Semplifico. L’ordine internazionale e la sua conseguenza giuridica sono in crisi da tempo. L’Onu, fonte primaria di diritto internazionale, ha funzionato per un po’ di tempo dal 1944 fino a quando la mano americana riempiva il guanto dell’Onu stesso possedendo il monopolio della violenza. Poi l’emergere di Cina e Russia come potenze nucleari ha imposto, per limitare il rischio di distruzione totale reciproca, più mani nel guanto, riducendo l’efficacia delle risoluzioni e quindi la funzione di governance globale. Va subito detto che sarebbe inutile smontare l’Onu perché poi se ne dovrebbe costruire un’altra almeno come forum per un dialogo minimo tra nazioni. Ma evidentemente l’Onu non è una fonte realistica di diritto internazionale e serve altro. L’organizzazione mondiale del commercio (Wto) ormai non riesce a far rispettare le regole di commercio internazionale equilibrato. I trattati di disarmo tra America e Russia sono decaduti e la Cina emergente non ne ha firmato alcuno. Le potenze attuali non rispettano regole. Per esempio, la Cina di Xi Jinping ha preso il controllo diretto di Hong Kong nonostante nel bilaterale con il Regno Unito del 1997 ciò fosse previsto solo nel 2047. Le manifestazioni locali di protesta furono represse con estrema violenza e l’alleanza delle democrazie, pur invocata, non intervenne: i nuovi rapporti di forza lo sconsigliavano.
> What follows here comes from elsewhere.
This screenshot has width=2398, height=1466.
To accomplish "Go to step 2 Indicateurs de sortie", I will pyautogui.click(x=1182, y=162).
Potrei citare decine di altri esempi di erosione del precedente ordine mondiale, ma tutti questi visti in sintesi mostrano che non c’è più e che vada ricostruito attraverso un nuovo potere prevalente.
Chi e come? Partendo dalla realtà. America, Cina e Russia mostrano di non volere una guerra aperta tra loro, ma stanno attuando un riarmo accelerato e con innovazioni tecnologiche a ritmo serrato, compresi gli europei. Quindi il rischio di guerra cinetica tra loro al momento è basso, ma crescente anche via aumento di possibili errori e l’incremento di conflitti per l’influenza sul Sud globale nonché il ricorso alla guerra economica. L’America sta tentando di staccare la Russia dalla Cina perché la loro alleanza non permette di condizionarle con deterrenza sufficiente. Ma Mosca chiede in cambio una convergenza non favorevole agli europei occidentali. E spingere su un cambio di regime a Mosca comporta sia il rischio di una guerra tra democrazie e Cina per il controllo della Russia sia l’emergere di un potere russo più aggressivo. Stallo? Analisi difficile: o G2 tra America e Cina con allineamento degli altri del G20 (già tentato dal 2009 alla fine del 2012 e poi fallito) o prevalenza di uno dei due, ma quello della Cina inaccettabile anche per motivi tecnici economici. Quindi semplifico il problema del nuovo ordine mondiale, in termini di ipotesi di ricerca, come azione che permetta a un’alleanza delle democrazie di creare un potere maggiore poi utile per costruire compromessi e conseguenti regole di diritto internazionale. Donald Trump non ci crede, ma non sta rinunciando alla partecipazione al G7. L’Unione europea sta siglando accordi doganali con diverse nazioni nel mondo perseguendo l’obiettivo di diventare la più grande area di mercato con regole del pianeta ed è probabile che ci riesca nonostante l’opposizione, anche con certe ragioni, di alcuni settori economici. Non c’è un successore nazionale degli Stati Uniti ormai piccoli, pur ancora potenti, come potere primario nel pianeta e quindi prima o poi anche Washington valuterà l’idea di mantenere il suo primato mondiale conteso dalla Cina attraverso una strutturazione di un G7 +, cioè che coopti altre democrazie, sufficientemente forte come fonte di un diritto internazionale e un mercato aperto con regole. Come titolo di questa ricerca ho suggerito agli studenti: dalla Pax Americana ad una Nova Pax. Hanno accettato e mi hanno chiesto di scriverlo per incentivare altri e di segnalare il mio libro Italia globale (Rubbettino, 2023) come strategia per rendere l’Italia un attore contributivo di questo scenario.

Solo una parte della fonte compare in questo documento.